Pochat nos interpela y nos pone frente al dilema de definir el
Estado que queremos. Optamos por el Estado que no impulsó la
investigación por la cual fue asesinado, por el Estado que
después del crimen desarmó la Oficina de Investigaciones de la
Anses, por el Estado que hace ocho años sostiene un juicio
para no pagar a su familia la indemnización que le corresponde
por haber sido Pochat asesinado en su lugar de trabajo, u
optamos por el Estado por el cual Pochat luchó. Este dilema
tiene una respuesta simple: convertir a Pochat en parámetro.
Pero una solución compleja, porque para que ello suceda la
sociedad se tiene que hacer cargo de su responsabilidad frente
a un Estado que pocos reconocen como propio y que es manejado
por dirigentes ajenos.

MATERIAL FACILITADO:
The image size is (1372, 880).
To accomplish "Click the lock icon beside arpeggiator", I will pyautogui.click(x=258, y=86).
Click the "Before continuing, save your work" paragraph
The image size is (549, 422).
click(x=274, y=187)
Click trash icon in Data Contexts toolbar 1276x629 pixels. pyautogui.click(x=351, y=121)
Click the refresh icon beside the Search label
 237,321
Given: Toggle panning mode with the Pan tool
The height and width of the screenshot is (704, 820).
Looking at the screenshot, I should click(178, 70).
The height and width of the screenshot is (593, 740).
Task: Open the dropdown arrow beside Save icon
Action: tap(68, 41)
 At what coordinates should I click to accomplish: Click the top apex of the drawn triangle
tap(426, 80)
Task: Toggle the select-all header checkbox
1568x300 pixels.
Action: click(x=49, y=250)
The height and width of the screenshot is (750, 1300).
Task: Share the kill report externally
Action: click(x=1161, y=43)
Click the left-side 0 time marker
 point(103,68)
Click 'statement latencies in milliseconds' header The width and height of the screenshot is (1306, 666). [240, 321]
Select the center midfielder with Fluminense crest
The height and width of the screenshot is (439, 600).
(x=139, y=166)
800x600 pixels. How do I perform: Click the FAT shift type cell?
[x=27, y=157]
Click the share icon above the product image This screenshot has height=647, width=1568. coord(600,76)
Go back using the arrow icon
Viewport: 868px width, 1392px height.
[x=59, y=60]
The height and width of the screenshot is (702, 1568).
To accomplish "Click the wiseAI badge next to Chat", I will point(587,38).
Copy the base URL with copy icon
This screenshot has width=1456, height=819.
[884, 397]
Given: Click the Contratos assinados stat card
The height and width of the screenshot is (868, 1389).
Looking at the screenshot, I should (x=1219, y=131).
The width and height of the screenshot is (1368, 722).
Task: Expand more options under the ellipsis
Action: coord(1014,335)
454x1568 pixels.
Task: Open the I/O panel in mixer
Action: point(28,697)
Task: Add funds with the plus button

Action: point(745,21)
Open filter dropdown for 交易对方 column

CONSIGNA 1: En el fragmento sobre Pochat, ¿qué desarmó el Estado después del crimen?
CONSIGNA 2: Prosigue el fragmento sobre Pochat a partir de su última oración.

RESPUESTA 1: La Oficina de Investigaciones de la Anses.

RESPUESTA 2:
Por lo general, las vidas de los que luchan con las
herramientas de la ley nunca son heroicas y sus muertes, por
más violentas que sean, no alcanzan el plano de la conciencia
colectiva. Con suerte, se instalan efímeramente en la primera
plana de algún periódico. Pero son un instrumento de medición
que señala la chatura de las sociedades frente a la altura de
sus muertos. Sociedades que no cuidan a sus Pochat facilitan
la tarea de los corruptos. Sociedades que no reemplazan a un
Pochat por otro Pochat aseguran un sistema de impunidad para
los delincuentes de guante blanco y alma negra.
Los luchadores que terminan inhumados en el olvido nos
demuestran que las sociedades, previamente, ya habían
enterrado sus propios derechos y valores colectivos. Hace diez
años moría asesinado Alfredo Pochat. Durante todo este tiempo
podríamos habernos convertido en aliados de su lucha, pero
elegimos ser cómplices de su asesino. Fue su hora, pero no fue
nuestro tiempo. ¿Continuaremos perdiendo la oportunidad de que
la altura de hombres como Pochat nos eleven como sociedad?
Carlos March, extracto del diario La Nación
del 4 de Junio de 2007. El autor es representante de la Fundación Avina en Buenos Aires.